SOUTIEN AUX MIS EN EXAMEN DU 18 MAI : LE PARQUET FAIT APPEL

Depuis trois mois, la contestation sociale face à la Loi Travail ne faiblit pas. En réponse à cela, le gouvernement laisse libre court aux forces de l’ordre pour réprimer avec brutalité les manifestations.

Les gazages massifs, les « nassages », les matraquages, l’utilisation systématique d’armes dites « non létales » (flashball, grenades de désencerclement) ont blessé des milliers de personnes et mutilé des dizaines d’autres, allant jusqu’à alerter des ONG telles que Amnesty International mais aussi les instances de l’Organisation des Nations Unies (ONU).
A titre d’exemple récent ; un journaliste indépendant est depuis jeudi dernier dans le coma à cause du jet d’une grenade de désencerclement, dans le silence quasi total des médias.
Depuis peu, l’État intensifie également la répression sur le plan judiciaire : interdiction individuelle de manifestation, arrestations préventives… Et maintenant : la criminalisation des manifestants.
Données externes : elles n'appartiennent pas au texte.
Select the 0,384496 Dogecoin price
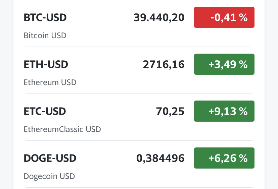Screen dimensions: 278x189 click(x=160, y=158)
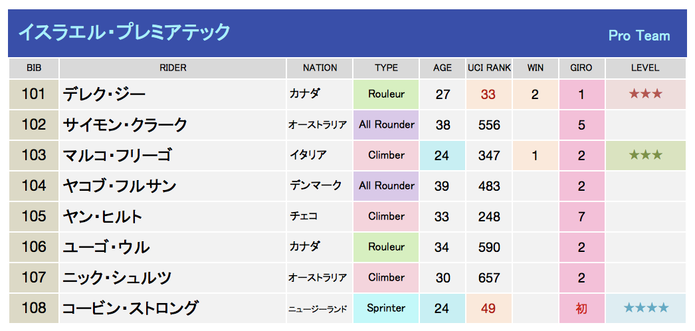Click the blue four-star level for bib 108
The image size is (695, 331).
tap(645, 308)
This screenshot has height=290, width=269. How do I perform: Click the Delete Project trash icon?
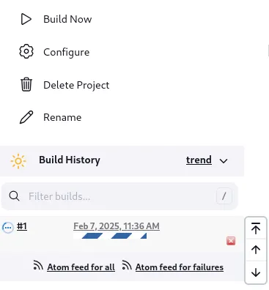(26, 84)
Le 18 mai dernier, une manifestation contre les violences policières, organisée en marge d’un rassemblement à l’appel de syndicats de police, a été réprimée violemment. Quelques minutes après, a lieu l’attaque d’une voiture sérigraphiée de la police par des manifestants.

Le soir même, trois personnes étaient interpellées et une le lendemain matin, ces derniers sont placés en détention notamment pour « tentative d’homicide volontaire sur agents des forces de l’ordre ». Sans aucune preuve de leur culpabilité (de l’aveu même des enquêteurs le dossier s’avère vide), et en piétinant la présomption d’innocence la plus élémentaire, les noms, visages, adresses, lieux de vies, de travail et parcours des interpellés ont circulé dans les journaux et sur les réseaux sociaux.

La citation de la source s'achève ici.